## What you should do
Output every record below exactly as it appears.

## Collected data
++++++++

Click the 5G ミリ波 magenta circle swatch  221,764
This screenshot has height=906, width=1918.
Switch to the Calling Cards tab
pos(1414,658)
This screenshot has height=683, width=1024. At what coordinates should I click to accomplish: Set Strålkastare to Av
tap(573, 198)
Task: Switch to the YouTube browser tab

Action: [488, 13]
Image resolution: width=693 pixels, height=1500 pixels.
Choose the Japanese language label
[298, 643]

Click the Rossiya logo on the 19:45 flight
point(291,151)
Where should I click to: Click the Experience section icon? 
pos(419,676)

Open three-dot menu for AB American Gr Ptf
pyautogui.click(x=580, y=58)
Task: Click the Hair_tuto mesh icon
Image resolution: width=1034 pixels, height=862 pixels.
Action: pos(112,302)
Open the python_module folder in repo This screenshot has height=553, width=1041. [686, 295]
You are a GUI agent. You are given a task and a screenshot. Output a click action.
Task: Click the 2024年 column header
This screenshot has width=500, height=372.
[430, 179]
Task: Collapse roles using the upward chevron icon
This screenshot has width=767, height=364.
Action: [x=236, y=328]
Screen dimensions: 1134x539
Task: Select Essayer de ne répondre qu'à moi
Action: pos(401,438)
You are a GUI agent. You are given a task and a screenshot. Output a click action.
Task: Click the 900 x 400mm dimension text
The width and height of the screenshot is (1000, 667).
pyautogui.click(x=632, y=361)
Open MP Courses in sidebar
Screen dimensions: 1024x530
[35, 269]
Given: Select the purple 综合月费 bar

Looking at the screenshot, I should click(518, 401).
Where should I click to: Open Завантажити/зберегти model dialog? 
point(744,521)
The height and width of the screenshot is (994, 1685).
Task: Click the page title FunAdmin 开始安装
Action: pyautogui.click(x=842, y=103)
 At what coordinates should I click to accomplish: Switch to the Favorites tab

++++++++

## Solution to this problem
Click the 5G ミリ波 magenta circle swatch  221,764
This screenshot has height=906, width=1918.
Switch to the Calling Cards tab
pos(1414,658)
This screenshot has height=683, width=1024. At what coordinates should I click to accomplish: Set Strålkastare to Av
tap(573, 198)
Task: Switch to the YouTube browser tab

Action: [488, 13]
Image resolution: width=693 pixels, height=1500 pixels.
Choose the Japanese language label
[298, 643]

Click the Rossiya logo on the 19:45 flight
point(291,151)
Where should I click to: Click the Experience section icon? 
pos(419,676)

Open three-dot menu for AB American Gr Ptf
pyautogui.click(x=580, y=58)
Task: Click the Hair_tuto mesh icon
Image resolution: width=1034 pixels, height=862 pixels.
Action: pos(112,302)
Open the python_module folder in repo This screenshot has height=553, width=1041. [686, 295]
You are a GUI agent. You are given a task and a screenshot. Output a click action.
Task: Click the 2024年 column header
This screenshot has width=500, height=372.
[430, 179]
Task: Collapse roles using the upward chevron icon
This screenshot has width=767, height=364.
Action: [x=236, y=328]
Screen dimensions: 1134x539
Task: Select Essayer de ne répondre qu'à moi
Action: pos(401,438)
You are a GUI agent. You are given a task and a screenshot. Output a click action.
Task: Click the 900 x 400mm dimension text
The width and height of the screenshot is (1000, 667).
pyautogui.click(x=632, y=361)
Open MP Courses in sidebar
Screen dimensions: 1024x530
[35, 269]
Given: Select the purple 综合月费 bar

Looking at the screenshot, I should click(518, 401).
Where should I click to: Open Завантажити/зберегти model dialog? 
point(744,521)
The height and width of the screenshot is (994, 1685).
Task: Click the page title FunAdmin 开始安装
Action: pyautogui.click(x=842, y=103)
 At what coordinates should I click to accomplish: Switch to the Favorites tab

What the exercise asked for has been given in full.